═════ Data records ═════

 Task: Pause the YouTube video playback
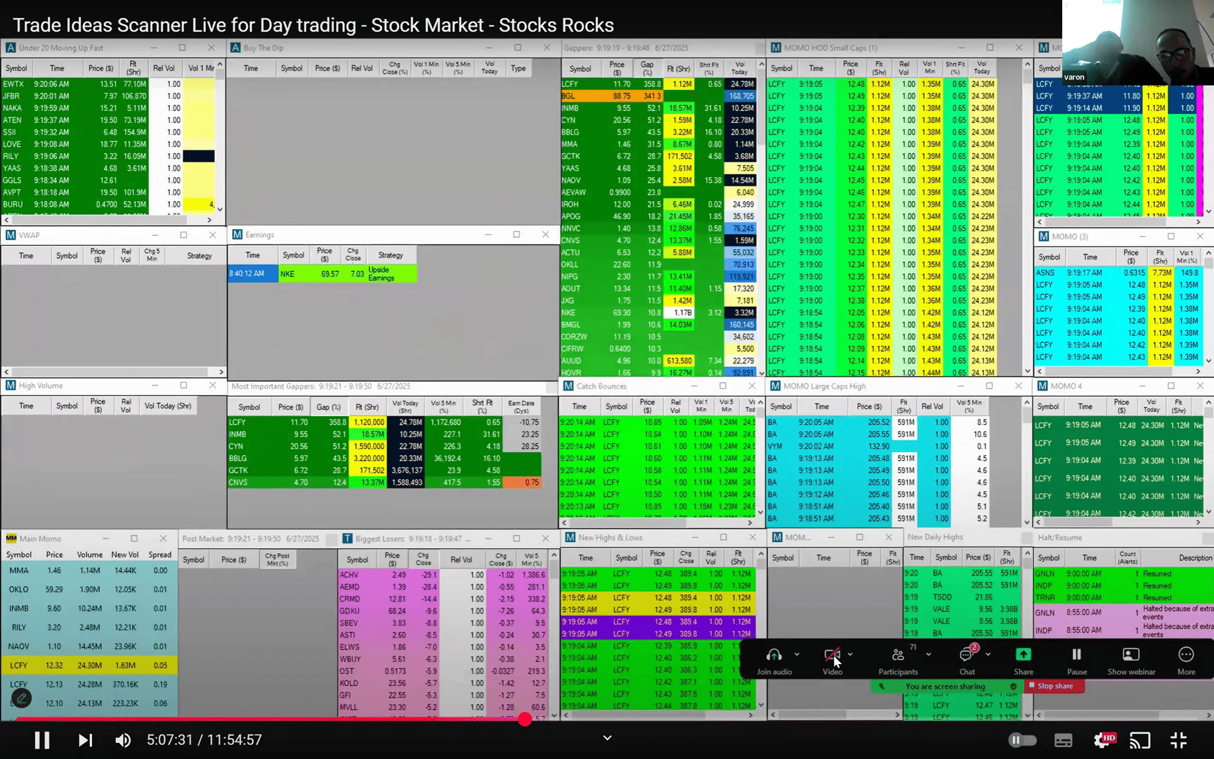tap(42, 740)
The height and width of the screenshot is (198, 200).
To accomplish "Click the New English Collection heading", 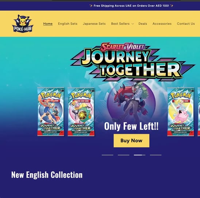I will tap(47, 175).
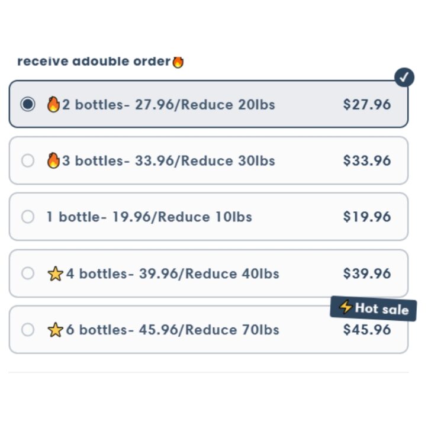Click the star icon beside 4 bottles
The height and width of the screenshot is (444, 444).
point(55,274)
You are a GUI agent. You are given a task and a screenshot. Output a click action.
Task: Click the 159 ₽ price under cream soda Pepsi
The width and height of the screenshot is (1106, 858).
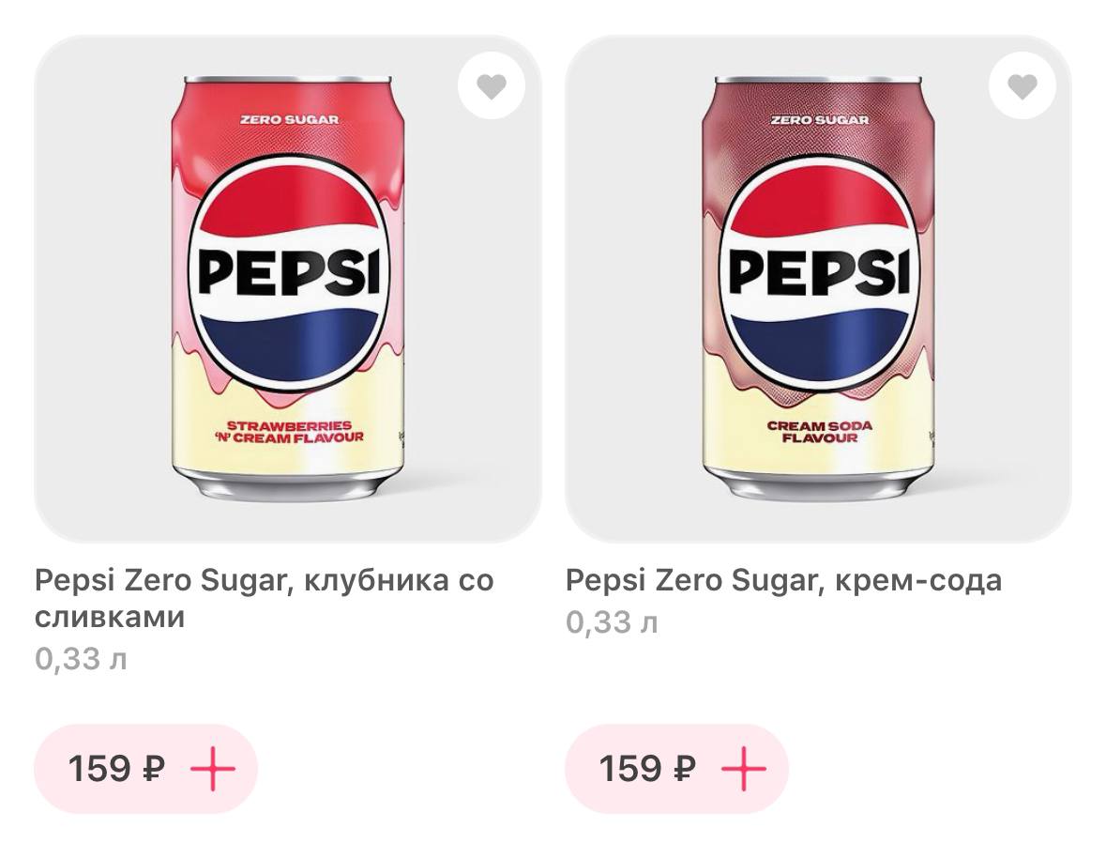click(x=647, y=769)
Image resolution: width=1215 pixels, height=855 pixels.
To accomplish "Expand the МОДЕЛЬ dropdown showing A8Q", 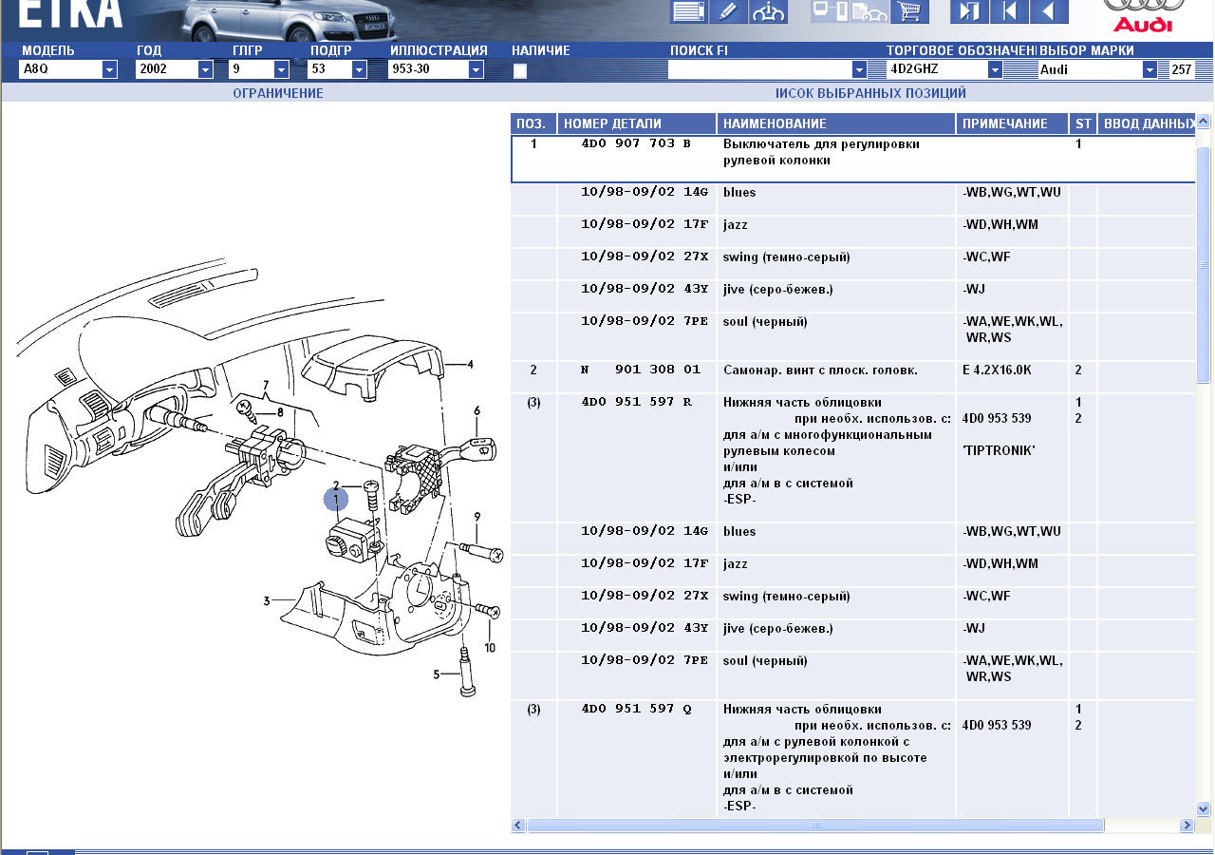I will point(109,69).
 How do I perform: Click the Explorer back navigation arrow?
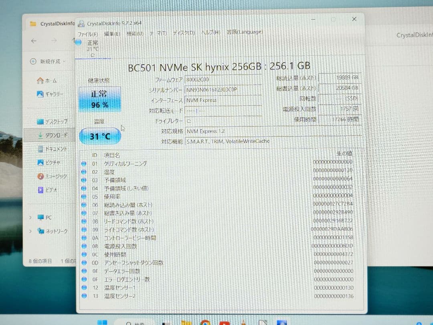34,41
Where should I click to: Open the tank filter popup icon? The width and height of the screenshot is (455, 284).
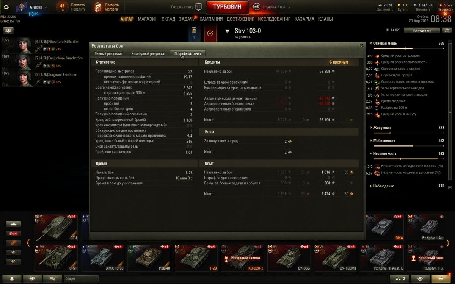click(13, 224)

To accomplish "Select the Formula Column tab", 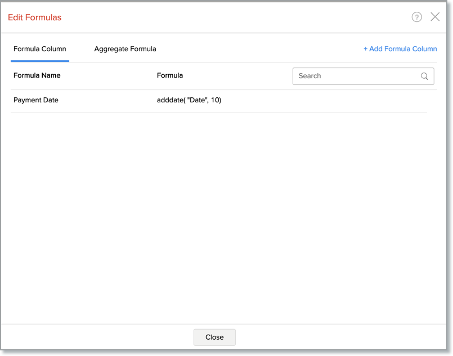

═════

With pictures omitted, reproduce exactly the lines from the line containing "Where should I" through the end of the data above.

◆ Response to the exercise:
Where should I click to: Open the tank filter popup icon? The width and height of the screenshot is (455, 284).
click(13, 224)

To accomplish "Select the Formula Column tab", 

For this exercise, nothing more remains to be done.